Collected data
· · · · · · ·

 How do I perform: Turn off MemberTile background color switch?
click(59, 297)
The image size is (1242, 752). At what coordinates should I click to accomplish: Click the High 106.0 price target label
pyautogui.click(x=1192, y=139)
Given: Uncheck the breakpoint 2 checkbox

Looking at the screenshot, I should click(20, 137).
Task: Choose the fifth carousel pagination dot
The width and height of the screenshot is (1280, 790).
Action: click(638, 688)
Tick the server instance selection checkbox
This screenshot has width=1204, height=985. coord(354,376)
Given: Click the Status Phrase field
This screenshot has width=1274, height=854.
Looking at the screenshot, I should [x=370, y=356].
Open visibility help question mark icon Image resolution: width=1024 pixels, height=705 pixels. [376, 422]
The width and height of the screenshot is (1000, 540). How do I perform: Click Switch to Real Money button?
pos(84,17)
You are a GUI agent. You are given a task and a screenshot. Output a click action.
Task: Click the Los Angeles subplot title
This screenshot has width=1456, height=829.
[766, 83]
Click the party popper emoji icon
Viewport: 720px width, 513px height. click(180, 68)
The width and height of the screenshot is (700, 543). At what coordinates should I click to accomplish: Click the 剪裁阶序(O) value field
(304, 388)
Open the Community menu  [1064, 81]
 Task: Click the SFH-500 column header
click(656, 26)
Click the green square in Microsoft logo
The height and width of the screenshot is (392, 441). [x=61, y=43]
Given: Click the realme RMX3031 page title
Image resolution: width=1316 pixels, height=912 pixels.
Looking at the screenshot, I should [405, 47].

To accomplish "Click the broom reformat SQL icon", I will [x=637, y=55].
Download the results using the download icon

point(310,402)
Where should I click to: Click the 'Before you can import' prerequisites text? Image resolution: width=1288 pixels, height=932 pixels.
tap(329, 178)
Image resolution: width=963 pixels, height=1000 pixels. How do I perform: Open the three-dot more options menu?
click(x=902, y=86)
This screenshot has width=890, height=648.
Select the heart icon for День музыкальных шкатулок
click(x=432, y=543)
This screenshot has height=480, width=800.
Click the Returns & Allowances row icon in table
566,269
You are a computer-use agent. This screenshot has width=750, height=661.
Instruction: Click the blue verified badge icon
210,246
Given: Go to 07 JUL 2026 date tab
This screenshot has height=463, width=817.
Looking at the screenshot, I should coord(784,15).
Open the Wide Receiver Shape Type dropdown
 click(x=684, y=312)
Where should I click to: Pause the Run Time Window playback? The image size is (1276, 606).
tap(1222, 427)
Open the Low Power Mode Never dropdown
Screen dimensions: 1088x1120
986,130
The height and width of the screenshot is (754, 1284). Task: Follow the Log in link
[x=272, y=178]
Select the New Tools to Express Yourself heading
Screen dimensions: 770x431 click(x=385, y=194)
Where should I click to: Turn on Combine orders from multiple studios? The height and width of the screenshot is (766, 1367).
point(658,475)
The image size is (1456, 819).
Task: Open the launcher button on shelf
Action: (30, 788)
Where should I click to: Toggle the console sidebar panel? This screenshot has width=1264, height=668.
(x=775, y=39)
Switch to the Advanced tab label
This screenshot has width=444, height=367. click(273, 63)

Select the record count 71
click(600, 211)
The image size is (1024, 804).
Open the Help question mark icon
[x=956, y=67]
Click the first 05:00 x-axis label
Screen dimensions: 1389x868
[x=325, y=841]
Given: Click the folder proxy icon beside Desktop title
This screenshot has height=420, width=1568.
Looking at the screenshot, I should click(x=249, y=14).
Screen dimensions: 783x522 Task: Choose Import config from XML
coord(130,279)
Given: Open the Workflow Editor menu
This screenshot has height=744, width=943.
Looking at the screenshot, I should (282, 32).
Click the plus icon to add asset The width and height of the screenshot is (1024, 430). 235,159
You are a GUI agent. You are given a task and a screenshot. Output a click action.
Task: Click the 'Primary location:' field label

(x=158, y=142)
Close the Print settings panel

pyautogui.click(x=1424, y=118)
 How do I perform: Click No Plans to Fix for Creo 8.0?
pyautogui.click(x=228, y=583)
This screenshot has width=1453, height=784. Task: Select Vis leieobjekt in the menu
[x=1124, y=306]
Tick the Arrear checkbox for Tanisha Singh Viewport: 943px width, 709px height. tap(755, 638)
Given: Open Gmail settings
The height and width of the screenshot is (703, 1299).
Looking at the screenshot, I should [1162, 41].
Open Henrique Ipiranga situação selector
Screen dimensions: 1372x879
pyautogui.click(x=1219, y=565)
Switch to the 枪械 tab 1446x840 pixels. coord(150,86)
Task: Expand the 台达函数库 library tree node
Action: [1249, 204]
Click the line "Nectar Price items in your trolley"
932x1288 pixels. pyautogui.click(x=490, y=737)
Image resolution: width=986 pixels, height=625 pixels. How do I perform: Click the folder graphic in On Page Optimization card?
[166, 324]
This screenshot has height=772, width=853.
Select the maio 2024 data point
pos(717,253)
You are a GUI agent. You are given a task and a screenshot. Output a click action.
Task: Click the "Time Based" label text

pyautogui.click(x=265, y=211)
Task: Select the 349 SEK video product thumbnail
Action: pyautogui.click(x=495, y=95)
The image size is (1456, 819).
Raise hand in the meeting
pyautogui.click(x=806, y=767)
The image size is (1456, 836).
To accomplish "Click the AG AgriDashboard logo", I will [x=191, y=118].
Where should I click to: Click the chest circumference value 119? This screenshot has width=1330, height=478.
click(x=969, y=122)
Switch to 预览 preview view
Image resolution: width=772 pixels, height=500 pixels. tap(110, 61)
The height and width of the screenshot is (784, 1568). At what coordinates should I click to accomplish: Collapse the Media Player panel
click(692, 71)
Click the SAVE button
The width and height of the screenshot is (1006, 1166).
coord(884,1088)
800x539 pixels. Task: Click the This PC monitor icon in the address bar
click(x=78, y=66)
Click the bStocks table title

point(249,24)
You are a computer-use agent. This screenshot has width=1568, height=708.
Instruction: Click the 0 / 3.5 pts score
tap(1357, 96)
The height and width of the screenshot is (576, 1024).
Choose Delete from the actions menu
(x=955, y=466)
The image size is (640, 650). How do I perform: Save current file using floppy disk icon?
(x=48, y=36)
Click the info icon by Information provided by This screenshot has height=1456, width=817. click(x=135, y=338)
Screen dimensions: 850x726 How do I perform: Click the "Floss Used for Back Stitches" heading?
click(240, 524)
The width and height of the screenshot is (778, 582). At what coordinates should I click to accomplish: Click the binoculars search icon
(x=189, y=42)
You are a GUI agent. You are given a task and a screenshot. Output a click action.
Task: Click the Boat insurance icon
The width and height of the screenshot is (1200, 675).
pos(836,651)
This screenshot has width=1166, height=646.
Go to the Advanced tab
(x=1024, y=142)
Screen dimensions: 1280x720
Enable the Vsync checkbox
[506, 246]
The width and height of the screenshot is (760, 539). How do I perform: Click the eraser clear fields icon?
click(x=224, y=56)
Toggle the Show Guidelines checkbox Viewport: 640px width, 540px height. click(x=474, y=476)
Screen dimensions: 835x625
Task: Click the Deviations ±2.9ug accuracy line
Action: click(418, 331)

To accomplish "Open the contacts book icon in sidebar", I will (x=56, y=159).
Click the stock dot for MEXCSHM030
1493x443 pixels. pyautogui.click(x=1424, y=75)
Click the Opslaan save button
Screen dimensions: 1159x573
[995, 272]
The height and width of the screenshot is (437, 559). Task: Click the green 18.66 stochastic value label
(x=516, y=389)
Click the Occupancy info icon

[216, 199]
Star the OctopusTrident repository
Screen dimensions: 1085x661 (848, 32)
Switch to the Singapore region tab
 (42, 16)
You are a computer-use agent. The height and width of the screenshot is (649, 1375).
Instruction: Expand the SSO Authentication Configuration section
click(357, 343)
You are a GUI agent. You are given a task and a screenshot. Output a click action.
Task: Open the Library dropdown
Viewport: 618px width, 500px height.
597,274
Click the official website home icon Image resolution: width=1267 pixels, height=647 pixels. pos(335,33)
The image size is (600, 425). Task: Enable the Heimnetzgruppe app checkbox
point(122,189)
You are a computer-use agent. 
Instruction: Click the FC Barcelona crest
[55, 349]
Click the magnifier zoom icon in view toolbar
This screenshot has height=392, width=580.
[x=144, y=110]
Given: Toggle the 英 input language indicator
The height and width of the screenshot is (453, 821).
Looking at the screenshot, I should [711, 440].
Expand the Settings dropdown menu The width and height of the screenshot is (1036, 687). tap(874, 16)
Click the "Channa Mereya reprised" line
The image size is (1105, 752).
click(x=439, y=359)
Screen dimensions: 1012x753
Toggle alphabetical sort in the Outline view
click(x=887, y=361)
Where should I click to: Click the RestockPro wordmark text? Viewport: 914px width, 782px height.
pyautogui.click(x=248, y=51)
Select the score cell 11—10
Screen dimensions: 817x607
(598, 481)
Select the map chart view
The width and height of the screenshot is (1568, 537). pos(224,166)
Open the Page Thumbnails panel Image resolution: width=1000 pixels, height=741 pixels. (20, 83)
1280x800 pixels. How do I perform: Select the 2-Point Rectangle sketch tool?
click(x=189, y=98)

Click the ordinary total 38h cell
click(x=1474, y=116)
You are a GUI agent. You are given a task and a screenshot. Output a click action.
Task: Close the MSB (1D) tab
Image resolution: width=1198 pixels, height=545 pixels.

· · · · · · ·

> [PROBLEM]: The lines from the one containing "Switch to the Singapore region tab" through the last line of the records are to be transcribed exactly, with nothing else added.

> [THE ANSWER]:
Switch to the Singapore region tab
 (42, 16)
You are a computer-use agent. The height and width of the screenshot is (649, 1375).
Instruction: Expand the SSO Authentication Configuration section
click(357, 343)
You are a GUI agent. You are given a task and a screenshot. Output a click action.
Task: Open the Library dropdown
Viewport: 618px width, 500px height.
597,274
Click the official website home icon Image resolution: width=1267 pixels, height=647 pixels. pos(335,33)
The image size is (600, 425). Task: Enable the Heimnetzgruppe app checkbox
point(122,189)
You are a computer-use agent. 
Instruction: Click the FC Barcelona crest
[55, 349]
Click the magnifier zoom icon in view toolbar
This screenshot has height=392, width=580.
[x=144, y=110]
Given: Toggle the 英 input language indicator
The height and width of the screenshot is (453, 821).
Looking at the screenshot, I should [711, 440].
Expand the Settings dropdown menu The width and height of the screenshot is (1036, 687). tap(874, 16)
Click the "Channa Mereya reprised" line
The image size is (1105, 752).
click(x=439, y=359)
Screen dimensions: 1012x753
Toggle alphabetical sort in the Outline view
click(x=887, y=361)
Where should I click to: Click the RestockPro wordmark text? Viewport: 914px width, 782px height.
pyautogui.click(x=248, y=51)
Select the score cell 11—10
Screen dimensions: 817x607
(598, 481)
Select the map chart view
The width and height of the screenshot is (1568, 537). pos(224,166)
Open the Page Thumbnails panel Image resolution: width=1000 pixels, height=741 pixels. (20, 83)
1280x800 pixels. How do I perform: Select the 2-Point Rectangle sketch tool?
click(x=189, y=98)

Click the ordinary total 38h cell
click(x=1474, y=116)
You are a GUI agent. You are given a task and a screenshot. Output a click action.
Task: Close the MSB (1D) tab
Image resolution: width=1198 pixels, height=545 pixels.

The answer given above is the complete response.